- **Provided text**
The Lost World (officially Sir Arthur Conan Doyle's The Lost World) is a syndicated television series loosely based on the 1912 novel by Sir Arthur Conan Doyle, The Lost World. The show premiered in the United States in the fall of 1999 (after the TV-movie/pilot aired in February on DirecTV and then on the cable television channel TNT in April). It ran for three seasons, the final two of which aired in syndication in the United States, before it was cancelled in 2002 after funding for a fourth season fell through. The final episode ended with an unresolved cliffhanger. All three seasons were released in DVD box sets in 2004.

Plot
"At the dawn of the 20th century" a band of British adventurers, led by adventurer and scholar Professor George Challenger, embark on an expedition to prove the existence of an isolated lost world. The group,  some mismatched enthusiasts with less than selfless reasons for making the journey, consists of Challenger, Professor Arthur Summerlee, Marguerite Krux, Major Lord John Richard Roxton and Edward T. Malone.

Their hot air balloon crashes in the Amazon rainforest on an uncharted plateau where prehistoric creatures survive. The group is assisted by a young jungle-savvy woman named Veronica Layton, whose parents disappeared eleven years before. Her family was part of a research group known to have vanished under mysterious circumstances. Together, the group fights to survive against carnivorous dinosaurs, vicious Neanderthals, a race of lizard men, and other perils as they search for a way to escape. Each episode detailed two separate, simultaneous adventures.

- **Requirement 1**
According to the text on The Lost World television series, why was the show cancelled in 2002?
- **Requirement 2**
List every member of the British expedition named in the text on The Lost World television series.
- **Requirement 3**
Pick up the text on The Lost World television series after its final sentence and continue writing it.

- **Given information**
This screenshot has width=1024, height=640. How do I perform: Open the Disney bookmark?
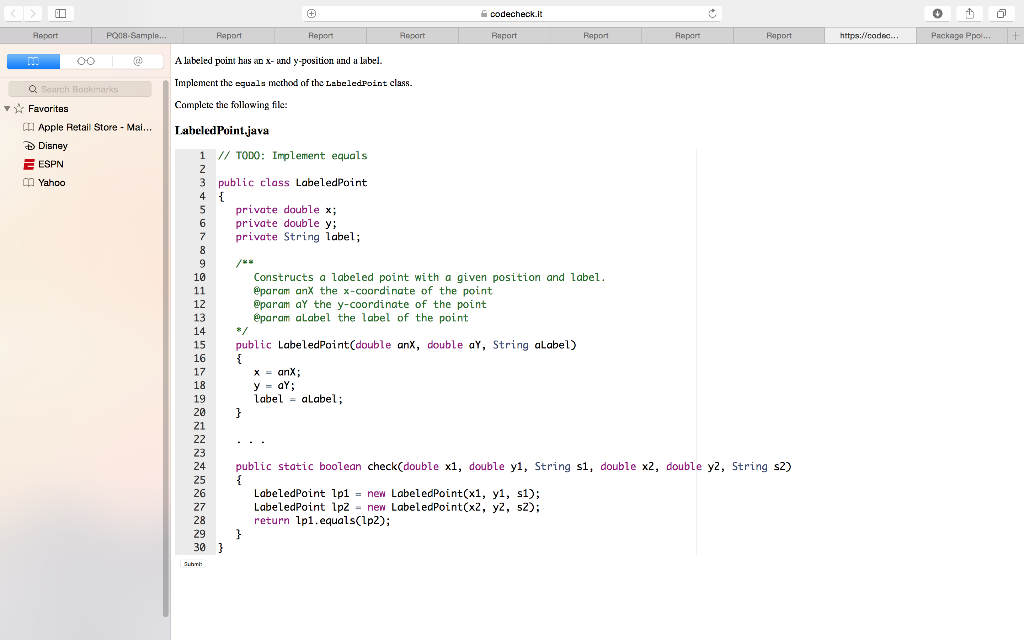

- **Final result 1**
It was cancelled because funding for a fourth season fell through.

- **Final result 2**
Professor George Challenger, Professor Arthur Summerlee, Marguerite Krux, Major Lord John Richard Roxton, Edward T. Malone

- **Final result 3**
The later series established that the party became stranded in 1919.

Episodes

Proposed season 4
The final episode of the third season ended with an unresolved cliffhanger.

The producers of the show have revealed some details of the proposed fourth and even fifth seasons from 2002. If the subsequent season had been produced, fans would have learned that Professor Arthur Summerlee was indeed alive, residing in Avalon. Avalon, near the border of the Plateau, is where Veronica's surviving mother Abigail Layton had become the Plateau's protector soon after her disappearance. She became the ruler of Avalon and had left behind a triangle artifact - the Trion, the Eye of Heaven - for her daughter Veronica to find. Veronica was to become the new Protector of the Plateau, standing  in opposition to the line of Mordren, whose descendents intend to use the Plateau's power for evil.  Her tree-house dwelling was apparently the epicenter of the entire Plateau.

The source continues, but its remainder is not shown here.